フードリテラシーに沿いつつも、なるべく夢のある料理や飲食をジャンル・国境・時代・時間をボーダレスに越えて書いています。

チキン南蛮

2010年01月29日 | 今日の料理
以前、お店でチキン南蛮を作る事になった。
そこでは、チキンカツにタルタルソースをかけチキン南蛮って呼んで出していた。でもそれはチキンカツじゃん?、ネットでもコース料理のメインに「~地鶏のチキン南蛮」って書いている以上、チキンカツでは駄目になってしまう。

「え~みんな美味しいって言ってくれるよ」って内々の人間同士では言うけれど、面と向かって「これ違う」なんて言うかよ?言う奴も失礼極まり無い人間なんだが、「あの店へ行ったら、チキン南蛮がチキンカツだったよ」と見えない声があると思う。広告や自分で仕事を請け負う事をやっていると、見えない声にもの凄く過敏になる。

自分、一人意義を唱えたら
「じゃあ、eos作ってよ」って言われ、「え?!!」と思った。
自分はジャンルが違うしチキン南蛮なんて作った事が無い。ここフライヤーも無いし。

作れば作れるが、商品として納得させ、毎回コンスタントに同じもので、誰が作っても同じレシピにもっていくには、急な付け焼刃で出来るものじゃない。
でも間違いがあるのでは客足の伸びに限界がある「解った、自分が作るよ」言ってしまった。
但し5日後という時間を少しもらった。

店の営業と片付けが終わった後、看板などの施工工事をし、帰宅してから、ネットでチキン南蛮のレシピを50個くらい集めた。

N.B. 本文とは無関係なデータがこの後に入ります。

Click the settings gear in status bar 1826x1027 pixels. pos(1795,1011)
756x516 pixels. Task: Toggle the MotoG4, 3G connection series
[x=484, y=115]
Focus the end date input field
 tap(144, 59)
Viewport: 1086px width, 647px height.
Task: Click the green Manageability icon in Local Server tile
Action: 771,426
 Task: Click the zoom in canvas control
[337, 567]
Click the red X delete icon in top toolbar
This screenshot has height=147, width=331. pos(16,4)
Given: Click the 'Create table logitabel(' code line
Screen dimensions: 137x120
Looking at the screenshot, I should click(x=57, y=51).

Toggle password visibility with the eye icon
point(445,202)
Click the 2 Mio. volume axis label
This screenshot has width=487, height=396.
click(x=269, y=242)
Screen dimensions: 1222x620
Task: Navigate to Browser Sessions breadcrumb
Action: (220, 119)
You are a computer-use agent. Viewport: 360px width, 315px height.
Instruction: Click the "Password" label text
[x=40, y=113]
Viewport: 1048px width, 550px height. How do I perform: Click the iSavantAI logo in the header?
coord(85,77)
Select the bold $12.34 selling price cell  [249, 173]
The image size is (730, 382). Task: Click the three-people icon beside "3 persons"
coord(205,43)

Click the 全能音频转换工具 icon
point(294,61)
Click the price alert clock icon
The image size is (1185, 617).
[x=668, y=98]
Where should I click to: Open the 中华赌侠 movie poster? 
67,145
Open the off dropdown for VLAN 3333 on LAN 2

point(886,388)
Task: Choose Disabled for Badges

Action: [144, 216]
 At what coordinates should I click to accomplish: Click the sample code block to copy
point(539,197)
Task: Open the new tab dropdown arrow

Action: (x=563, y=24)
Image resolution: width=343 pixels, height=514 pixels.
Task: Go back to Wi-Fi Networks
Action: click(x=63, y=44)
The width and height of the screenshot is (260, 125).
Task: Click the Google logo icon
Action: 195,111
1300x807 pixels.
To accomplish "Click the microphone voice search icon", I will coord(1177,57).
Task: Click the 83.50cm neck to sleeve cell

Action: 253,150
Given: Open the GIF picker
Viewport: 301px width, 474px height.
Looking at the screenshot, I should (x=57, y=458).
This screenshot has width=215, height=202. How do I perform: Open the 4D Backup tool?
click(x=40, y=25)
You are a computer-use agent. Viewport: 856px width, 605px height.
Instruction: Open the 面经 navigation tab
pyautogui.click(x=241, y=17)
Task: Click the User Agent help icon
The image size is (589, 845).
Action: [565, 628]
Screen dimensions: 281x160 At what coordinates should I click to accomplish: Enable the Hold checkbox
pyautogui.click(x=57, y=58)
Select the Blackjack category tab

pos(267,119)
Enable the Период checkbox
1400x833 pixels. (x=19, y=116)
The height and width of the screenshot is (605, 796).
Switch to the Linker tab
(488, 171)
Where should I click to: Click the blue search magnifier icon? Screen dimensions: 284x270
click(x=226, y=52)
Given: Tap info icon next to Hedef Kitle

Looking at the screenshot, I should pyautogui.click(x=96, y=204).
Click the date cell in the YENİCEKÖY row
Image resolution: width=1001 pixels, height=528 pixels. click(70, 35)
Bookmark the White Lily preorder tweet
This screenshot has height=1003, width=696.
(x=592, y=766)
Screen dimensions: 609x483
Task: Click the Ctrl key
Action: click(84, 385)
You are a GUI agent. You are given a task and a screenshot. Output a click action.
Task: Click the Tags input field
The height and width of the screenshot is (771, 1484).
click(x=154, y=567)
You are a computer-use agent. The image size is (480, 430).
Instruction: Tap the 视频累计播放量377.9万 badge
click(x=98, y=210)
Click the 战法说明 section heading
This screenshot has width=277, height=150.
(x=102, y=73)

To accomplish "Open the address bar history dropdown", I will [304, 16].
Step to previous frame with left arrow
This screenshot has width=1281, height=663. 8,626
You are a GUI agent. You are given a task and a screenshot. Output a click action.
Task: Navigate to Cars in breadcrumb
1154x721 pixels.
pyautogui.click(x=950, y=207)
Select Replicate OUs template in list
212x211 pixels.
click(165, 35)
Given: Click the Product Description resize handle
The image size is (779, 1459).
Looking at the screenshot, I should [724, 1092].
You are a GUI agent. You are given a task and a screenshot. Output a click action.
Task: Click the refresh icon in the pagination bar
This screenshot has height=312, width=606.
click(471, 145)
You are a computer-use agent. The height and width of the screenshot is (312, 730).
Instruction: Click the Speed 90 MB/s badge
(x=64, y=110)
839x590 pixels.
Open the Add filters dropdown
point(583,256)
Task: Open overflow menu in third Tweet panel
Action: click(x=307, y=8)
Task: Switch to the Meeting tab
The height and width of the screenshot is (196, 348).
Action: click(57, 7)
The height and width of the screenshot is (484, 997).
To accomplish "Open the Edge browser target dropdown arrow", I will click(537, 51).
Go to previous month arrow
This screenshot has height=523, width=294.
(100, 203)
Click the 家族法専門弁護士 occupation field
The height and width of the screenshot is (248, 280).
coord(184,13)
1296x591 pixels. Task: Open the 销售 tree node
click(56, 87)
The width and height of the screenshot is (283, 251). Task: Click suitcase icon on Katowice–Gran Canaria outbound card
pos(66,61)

昔、宮崎~鹿児島、地鶏と焼酎の旅をした時に、チキン南蛮発祥の店「おぐら」へ行って、本物を食べて、あれに近付くイメージのレシピを探しまくって、まとめていった。
作る前日、帰宅してから、50個の中からまとめた自分のレシピを家で眺めながら、胃の中が引き千切れそうで、昏倒したかった。
プロとして失敗は絶対に許されないのは勿論のこと、一撃で全員を納得させてメニューを一新させる味に仕上げられるのか?それでいてレシピとして誰が作っても同じ作り方を出来るのか?

麻布の方も含め同業達が見ている、たった1回の料理で、自分の積み上げてきたものが変わってしまう。
結局、一撃で食べて皆が「これでいこう」って言ってくださった。
自分も多分大丈夫だと思った。

その時はタレに水1滴まで(本当に1滴で変わるんだ)、こだわってしまったので、忙しい中、他人にはマネ出来ないなと思ったので、店で出すのは、簡易なやり方の配合量を教えておいた。
後から誰が来ても出来る様にしておく、それが本当の仕事だ、それはどの業種でも変らない仕事の基本だ。
ベースを教えれば後は自身の手で改良していくだろうと思った。
それが、その料理人(調理人?)の味になっていく。
料理と調理の仕事は違う。

無事に成功して良かったし、自分にも良い勉強になった。自分のレシピが1つ増えたのも良かった。
たまには、チキン南蛮作ってみようかな。